Testigo del tiempo
Los conceptos emitidos en este artículo son de exclusiva responsabilidad de su autor
Por J.C. Malone
Mi más reciente viaje a la República Dominicana fue para ver y compartir con un amigo, hermano de vida, que fue diagnosticado con un cáncer agresivo y metastásico. Con él me enteré de otros enfermos de cáncer.
De pronto, entendí que es difícil encontrar a alguien que no haya sido diagnosticado, que no tenga un pariente diagnosticado o que no conozca a alguien con esa dolencia.

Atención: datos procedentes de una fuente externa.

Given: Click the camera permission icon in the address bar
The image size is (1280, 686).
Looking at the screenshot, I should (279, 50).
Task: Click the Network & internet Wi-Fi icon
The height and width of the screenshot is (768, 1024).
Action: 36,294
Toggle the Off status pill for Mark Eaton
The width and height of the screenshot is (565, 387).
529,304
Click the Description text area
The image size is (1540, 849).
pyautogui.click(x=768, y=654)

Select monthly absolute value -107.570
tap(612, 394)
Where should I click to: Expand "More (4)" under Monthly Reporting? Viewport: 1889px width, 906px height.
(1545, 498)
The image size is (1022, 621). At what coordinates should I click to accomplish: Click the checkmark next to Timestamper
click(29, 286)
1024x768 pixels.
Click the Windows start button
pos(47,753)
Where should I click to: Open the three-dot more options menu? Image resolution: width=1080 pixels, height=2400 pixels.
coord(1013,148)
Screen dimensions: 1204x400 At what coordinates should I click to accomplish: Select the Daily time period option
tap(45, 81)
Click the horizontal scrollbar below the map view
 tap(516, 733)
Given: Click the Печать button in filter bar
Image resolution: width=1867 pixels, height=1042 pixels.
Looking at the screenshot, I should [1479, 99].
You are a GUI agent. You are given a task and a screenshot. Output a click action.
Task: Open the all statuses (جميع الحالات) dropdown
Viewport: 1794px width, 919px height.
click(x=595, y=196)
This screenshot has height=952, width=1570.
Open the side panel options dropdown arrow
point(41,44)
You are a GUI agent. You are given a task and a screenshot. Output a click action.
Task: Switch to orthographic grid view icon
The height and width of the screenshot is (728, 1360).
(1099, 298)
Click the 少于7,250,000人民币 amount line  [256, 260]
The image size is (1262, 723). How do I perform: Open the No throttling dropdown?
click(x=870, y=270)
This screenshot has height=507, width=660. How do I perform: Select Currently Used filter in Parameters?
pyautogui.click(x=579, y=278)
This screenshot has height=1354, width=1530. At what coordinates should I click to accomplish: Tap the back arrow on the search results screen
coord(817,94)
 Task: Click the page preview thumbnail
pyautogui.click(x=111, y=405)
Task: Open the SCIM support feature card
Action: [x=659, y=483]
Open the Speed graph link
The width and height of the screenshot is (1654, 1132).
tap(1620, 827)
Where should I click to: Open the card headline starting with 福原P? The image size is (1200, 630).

Hay una terapia alternativa, muy popular: la ivermectina, famosa durante el COVID-19, combinada con otro antiparasitario, como mebendazol o fenbendazol. La idea es que la desparasitación limpie el ambiente celular y elimine los mecanismos de alimentación de los parásitos que serían similares los de las células cancerosas.
Esto no significa que el cáncer sea un parásito; sugiere que el cáncer y los parásitos son simbiontes.
Bueno, en la República Dominicana aumenta el precio y escasea la ivermectina, el país padece una pandemia de cáncer peligrosa por ser silenciosa. Desde Nueva York, muchos dominicanos mandan a comprar ivermectina en el país.
Cuando retorné a Nueva York, fui a la tienda donde compro vegetales y frutas, encontré a Aracelis, la cajera mexicana, llorando, salía una inmigrante de Senegal.
Aracelis me contó que una hija adolescente de la señora senegalesa fue diagnosticada con cáncer, y que en su propia familia y círculo social otras habían sido diagnosticadas.
Una mexicana, una senegalesa y un dominicano coinciden en Nueva York y todos tienen a alguien cercano con cáncer. Es una pandemia silenciosa.
La Organización Mundial de la Salud (OMS) informa que 6.6 millones de personas murieron por COVID-19 entre 2020 y 2022, un promedio anual de 2,2 millones.
El cáncer mata silenciosamente a más de 10 millones de personas y nadie dice nada.
Esto aumenta la desconfianza en torno al Covid-19. ¿Por qué los políticos que ayer querían “salvarnos” del Covid-19 no hacen nada para “salvarnos” del cáncer?
Los dueños del tratamiento contra el cáncer mueven entre 250.000 y 280.000 millones anuales, nunca habrá una cura.
Por eso, el cáncer es una pandemia silenciosa, catastrófica.